The drive we are going to backup is /dev/sdf. It helps if you know the device size so it’s easier to identify in fdisk. You can also use the Disk Utility in Gnome or the Partition Manager in KDE Desktop. Once we know the drive to backup, we type in the dd command:

dd if=/dev/sdf of=/mnt/4tb/2gb_sd.img

We can also backup just a partition on a particular drive or device. For example, if we want to backup partition 1 on sdf, we’d use this command:

dd if=/dev/sdf1 of=/mnt/4tb/2gb_sd_part1.img

Note that we used sdf1, just as we saw in the fdisk output earlier. The image was renamed 2gb_sd_part1.img so we know what exactly we put in the backup.

We can also backup from a disk to a disk, and avoid having to create an image file. Note that the target drive must be equal to or larger than the source drive/partition:

dd if=/dev/sda of=/dev/sdc conv=noerror,sync

Note that we are sending the /dev/sda source to the /dev/sdc drive. You have to make sure you’ve selected the right target device/drive or you will erase a drive you need!!

For more information, click here.

4. The tar command

an acronym for “Tape Archive,” tar was originally used to backup files, directories or disks to a tape drive, which was assigned a device, such as /dev/st0. In this case, we’re going to use tar to backup our documents directory located in the home folder of user mark:

tar -zcvpf /mnt/4tb/Backups/backup-mark-docs.tar.gz ~/Documents

The backup file “backup-mark-docs.tar.gz” will be written to my 4 TB drive in the /Backups directory. You may be wondering what the switches are for:

z : Compress the backup file with ‘gzip’ to make it small size.

c : Create a new backup archive.

v : verbosely list files which are processed.

p : Preserves the permissions of the files put in the archive for later restoration.

f : use archive file or device ARCHIVE.

If you are restoring your documents directory back to the user’s documents directory, the command would look something like this:

sudo tar -xvpzf /path/to/backup.tar.gz /restore/location -C --numeric-owner

Note the -C in the command. This is important because it ensures the tar file gets restored to the right place. Our actual command to restore documents to the user mark would look like this:

tar -xvpzf /mnt/4tb/Backups/backup-mark-docs.tar.gz ~/Documents -C --numeric-owner

If we are using tar to restore files or directories, it would be best for a complete restore, in the event all user data was lost.
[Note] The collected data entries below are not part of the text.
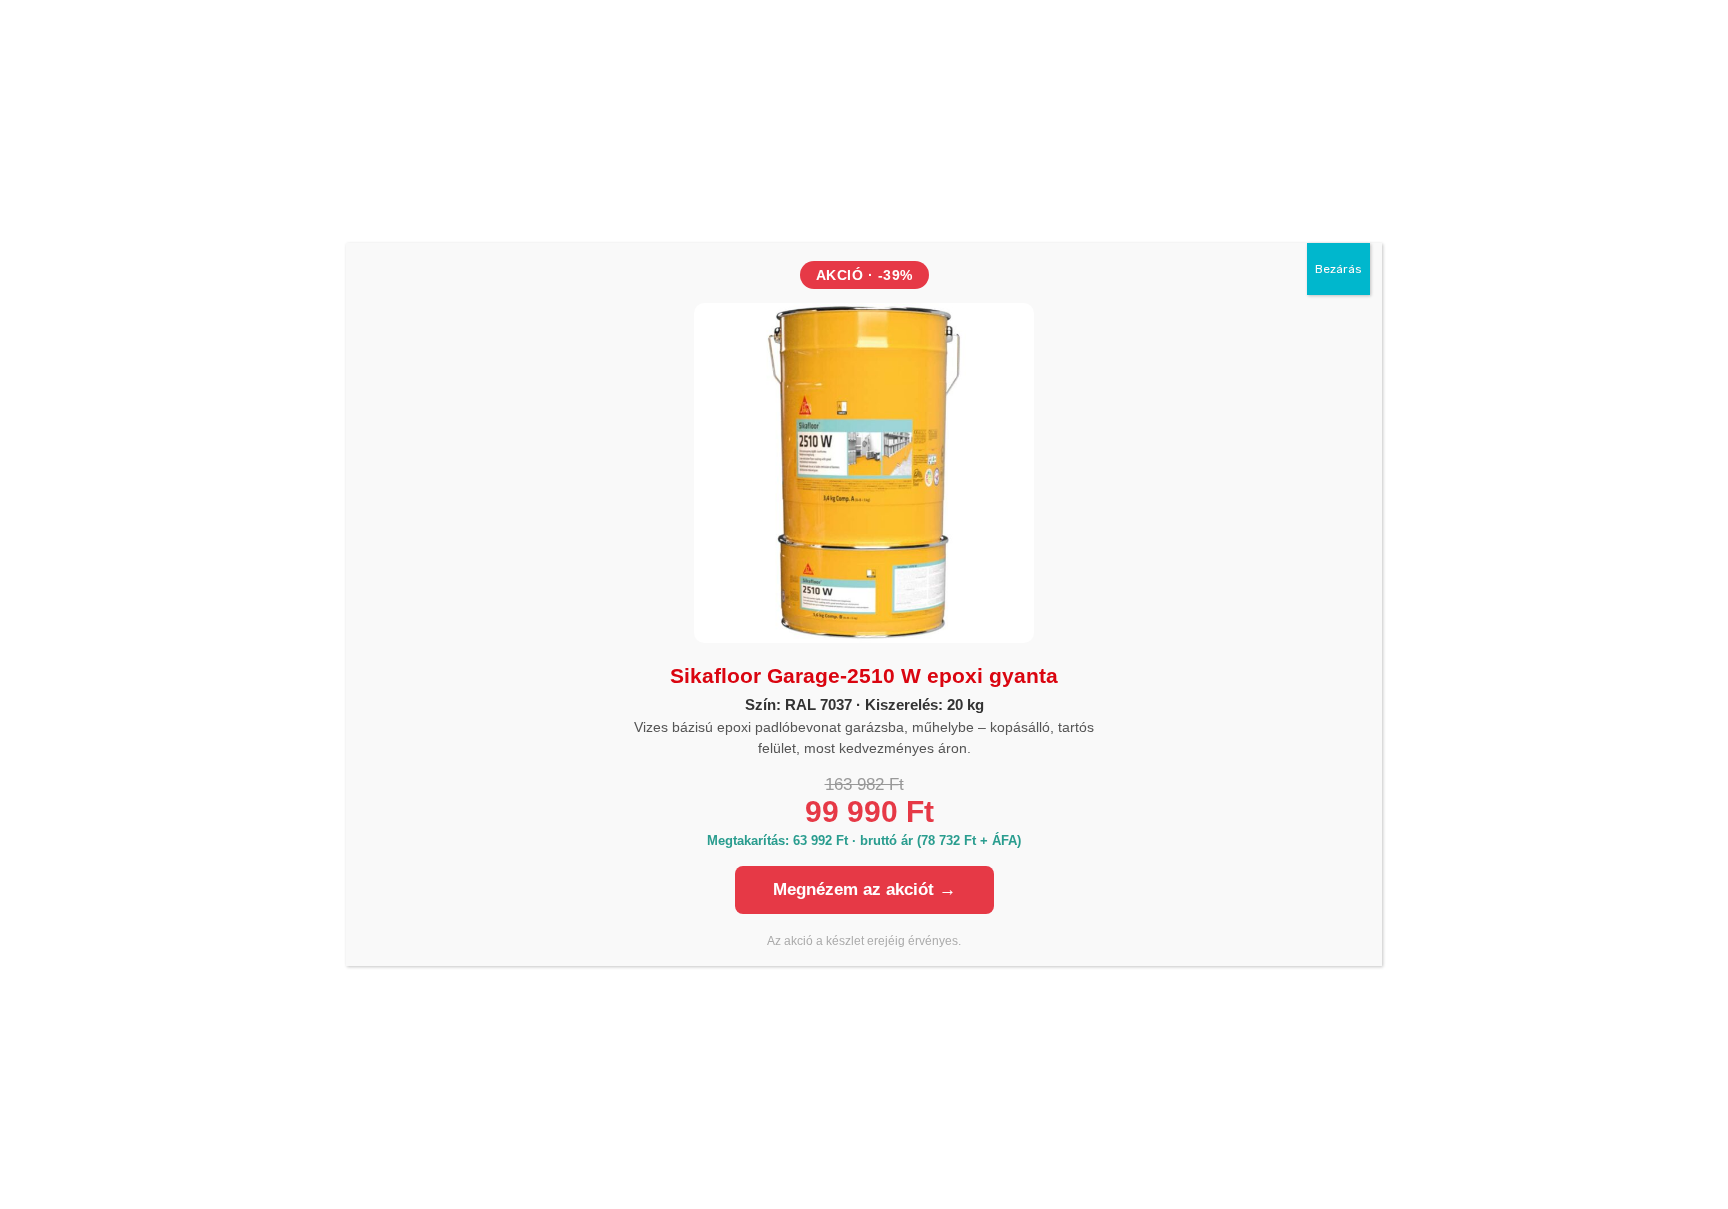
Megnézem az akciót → (864, 889)
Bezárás (1338, 269)
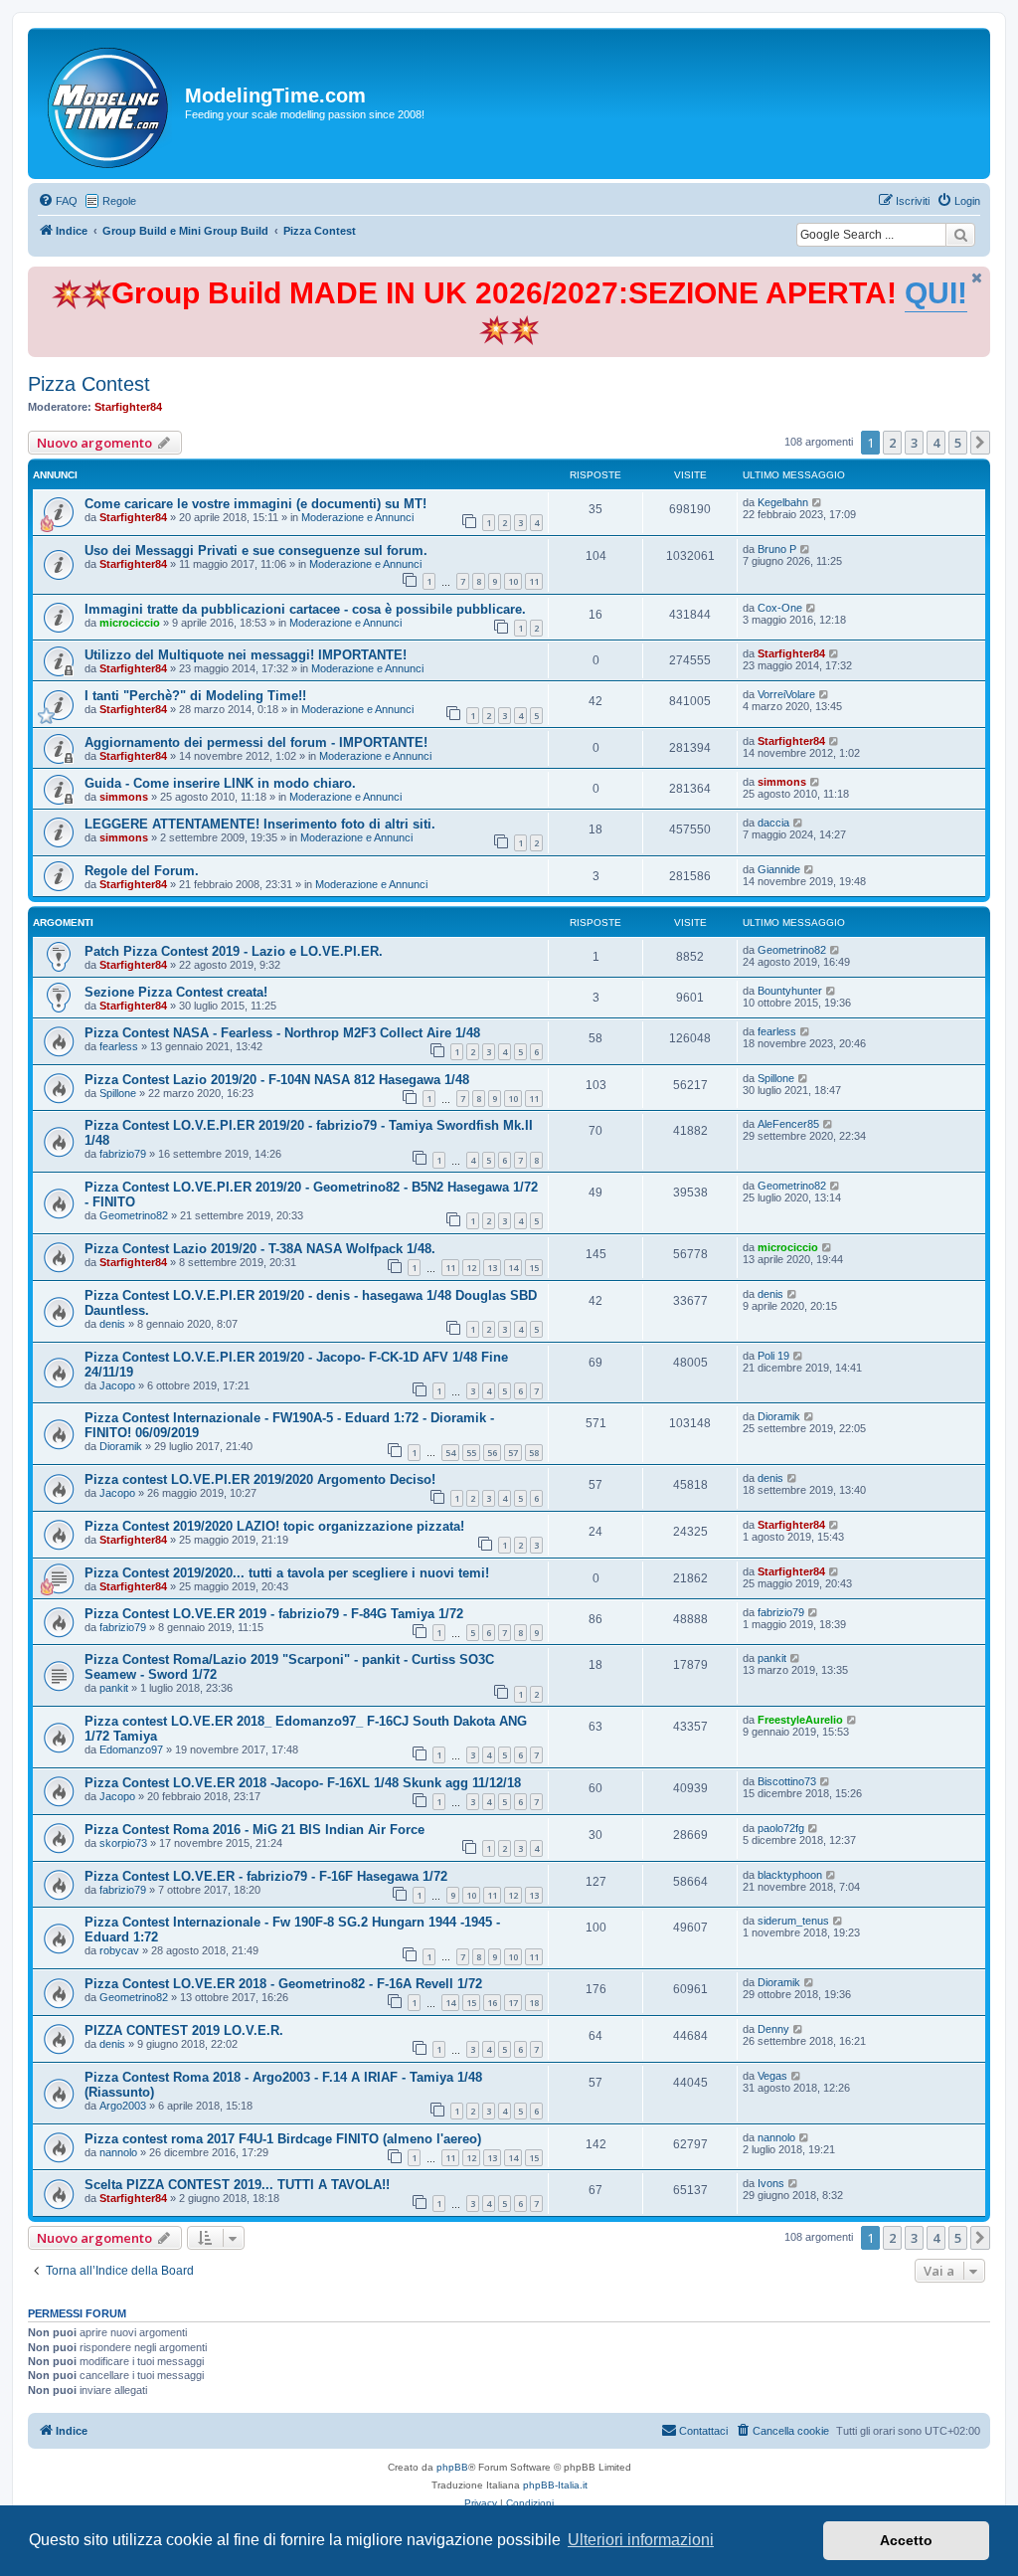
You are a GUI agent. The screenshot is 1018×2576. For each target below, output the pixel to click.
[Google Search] (960, 235)
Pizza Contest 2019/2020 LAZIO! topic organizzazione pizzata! (274, 1526)
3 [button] (914, 443)
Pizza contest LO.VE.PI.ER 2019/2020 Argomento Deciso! (260, 1479)
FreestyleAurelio (800, 1720)
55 (471, 1452)
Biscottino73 (787, 1781)
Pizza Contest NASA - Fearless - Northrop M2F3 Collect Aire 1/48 (282, 1032)
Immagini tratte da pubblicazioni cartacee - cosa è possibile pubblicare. (305, 609)
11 (534, 581)
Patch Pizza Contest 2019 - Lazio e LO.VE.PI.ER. (234, 951)
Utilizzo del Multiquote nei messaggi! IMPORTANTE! (246, 654)
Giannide (779, 869)
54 (450, 1452)
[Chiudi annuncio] (977, 278)
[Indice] (109, 103)
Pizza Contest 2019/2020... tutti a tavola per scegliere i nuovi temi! (287, 1572)
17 (513, 2002)
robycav (119, 1950)
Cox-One (780, 608)
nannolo (118, 2152)
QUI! (936, 292)
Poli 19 (773, 1356)
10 (513, 581)
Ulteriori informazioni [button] (641, 2539)
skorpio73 (123, 1843)
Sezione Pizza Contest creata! (176, 992)
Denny (773, 2029)
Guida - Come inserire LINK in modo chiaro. (220, 783)
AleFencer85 (788, 1124)
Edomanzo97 (131, 1749)
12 (471, 1267)
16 (492, 2002)
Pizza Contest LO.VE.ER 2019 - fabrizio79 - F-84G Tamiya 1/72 (274, 1613)
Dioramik (120, 1446)
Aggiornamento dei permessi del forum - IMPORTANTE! (256, 742)
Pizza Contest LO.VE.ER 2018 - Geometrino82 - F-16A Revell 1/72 (283, 1983)
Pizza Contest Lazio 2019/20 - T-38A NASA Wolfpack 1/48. (260, 1248)
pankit (113, 1688)
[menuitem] (58, 201)
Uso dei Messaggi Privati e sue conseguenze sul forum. (256, 550)
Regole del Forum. (142, 870)
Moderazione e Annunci (357, 517)
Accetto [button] (906, 2540)
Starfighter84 (128, 407)
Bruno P (777, 549)
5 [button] (957, 443)
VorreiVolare (786, 694)
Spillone (117, 1093)
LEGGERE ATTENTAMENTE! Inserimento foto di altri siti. (260, 824)
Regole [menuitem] (119, 201)
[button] (980, 443)
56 (492, 1452)
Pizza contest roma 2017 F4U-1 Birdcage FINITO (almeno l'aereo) (283, 2138)
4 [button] (936, 443)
For more cool ways to use tar, check out this link.

5. The rsync command

Rsync is one of the easiest and quickest backup tools to use. It can backup from a local drive to a local drive, networked server, or even a remote server. Perhaps the best feature of rsync is that it will do an incremental backup of your source after the first time. This means any new files or changed files will get backed only, greatly speeding up the process!

Let’s use rsync to backup the documents directory again:

rsync -avzh --progress ~/Documents /mnt/4tb/Backups/docs-rsync

Rsync will automatically create the target directory if it doesn’t already exist. In the above example, the directory docs-rsync will be created on the 4 TB drive. Let’s see what happens the second time you run rsync, after updating a single file:

After updating one file, the speedup was 89,807 times faster than the first time we ran rsync. You can expect the first time to take a bit of time, but thereafter, it will be much faster.

I recommend using a larger USB thumb drive or an external USB drive so you can remove the backup if necessary and store it somewhere else. Restoring the data is a breeze, you can use a file manager tool like Dolphin or Nautilus. You can also “restore” a single document or file by simply copying it back from the backup location to the source location.

rsync can be automated in many different ways, such as by using a script to run it, or even having cron run the script for you on a regular basis. Using cron for automated backups it beyond the scope of this article, but you can click here for more information! We’ll be doing a more in depth article on rsync and cron in the future.

I hope this article was useful, and gives you a few ideas on how you can do a quick backup and save yourself the headache of losing data. Using Linux and doing backups is not nearly as daunting as it seems, once you get used to it. Don’t be afraid to give it a try!